Free Novel Read

The Autobiography of My Mother Page 4


  My father did not believe that I had witnessed the boy’s drowning. He was angry with me for saying I had seen it; he blamed the company I kept. He said I was not to speak to those other children; he said they did not come from good homes or good people; he said that I should remember that he was my father and that he occupied an important official position and that for me to say such things could only cause him embarrassment. I remember mostly the way he told me that I did not see what I knew, and still know: what I had seen. My father had inherited the ghostly paleness of his own father, the skin that looks as if it is waiting for another skin, a real skin, to come and cover it up, and his eyes were gray, like his own father’s eyes, and his hair was a red and brown like his father’s also; only the texture of his hair, thick and tightly curled, was like his mother’s. She was a woman from Africa, where in Africa no one knew, and what good would it do to find out, she was simply from somewhere in Africa, that place on the map which was a configuration of shapes and shades of yellow. And he pointed his brownish-pink, pinkish-brown finger at me and said that I had not seen what I had seen, could not have seen what I had seen, did not, did not, did not; but I did, I did, I did. But it was not to him that I insisted on the reality I knew. And I did not tell him of the day when, returning from school alone, I saw a spotted monkey sitting in a tree and I threw three stones at it. The monkey caught the third one and threw it back at me and struck me over my left eye, in the hair of my brow, and I bled furiously, as if I would never stop. I somehow knew that the red berries of a certain bush would stop the flow of blood. My father, when he saw my wound, thought that it had come from the hands of a schoolmate, a boy, someone I was so protective of I would not reveal his identity. It was then that he began to make plans to send me to school in Roseau, to get me away from the bad influence of children who would wound me, whom I was protecting from his wrath, and who, he was certain, were male. And after this outburst of emotion, meant as an expression of his love for me but which only made me feel anew the hatred and isolation in which we all lived, his face again became a mask, impossible to read.

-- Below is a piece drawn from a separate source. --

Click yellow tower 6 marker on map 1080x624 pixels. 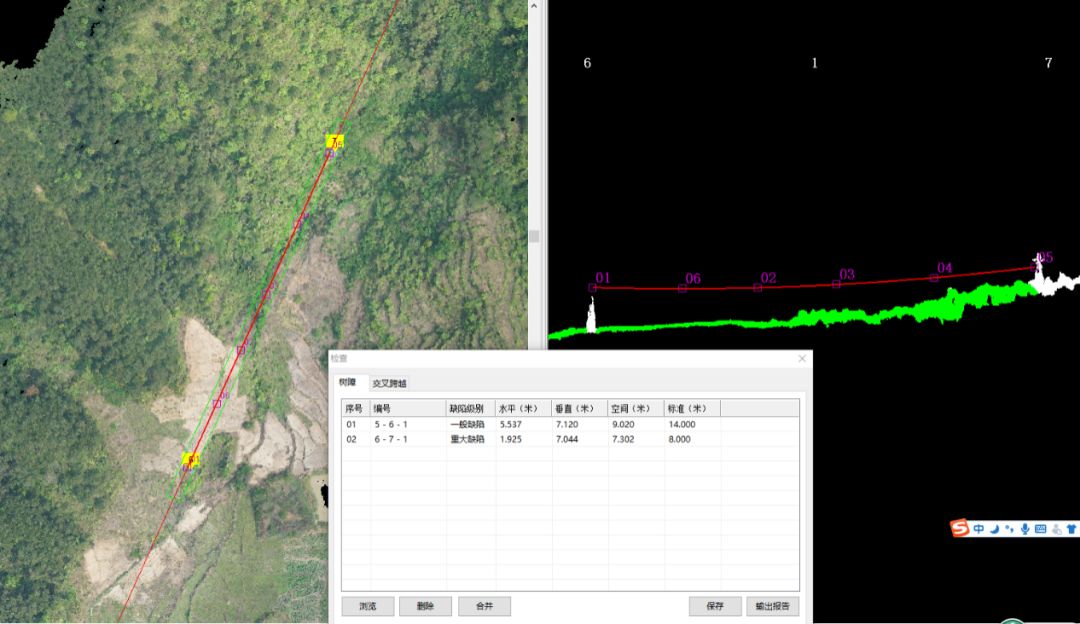tap(190, 460)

  On that road which I came to know so well, I spent some of the sweetest moments of my life. On a long stretch of it in the late afternoon I could see the reflection of the sun’s light on the surface of the seawater, and it always had the quality of an expectation just about to be fulfilled, as if at any moment a small city made out of that special light of the sun on the water would arise, and from it might flow a joy I had not yet imagined. And I knew a place just off the side of this road where the sweetest cashews grew; the juice from their fruit would cause blisters to form on my lips and make my tongue feel as if it were caught in a bundle of twine, temporarily making speech difficult, and I found this, the difficulty of speaking, the possibility that it might be a struggle for me ever to speak again, delicious. It was on that road that I first walked directly from one kind of weather system to another: from a cold, heavy rain to a bright, clear heat of midday. And it was on that road that my sister, the girl child of my father and his wife, was traveling on a bicycle after meeting a man my father had forbidden her to see and whom she would marry, when she had an accident, falling over a precipice, which left her lame and barren, her eyes unable to focus properly. This is not a happy memory; her suffering, even now, is very real to me.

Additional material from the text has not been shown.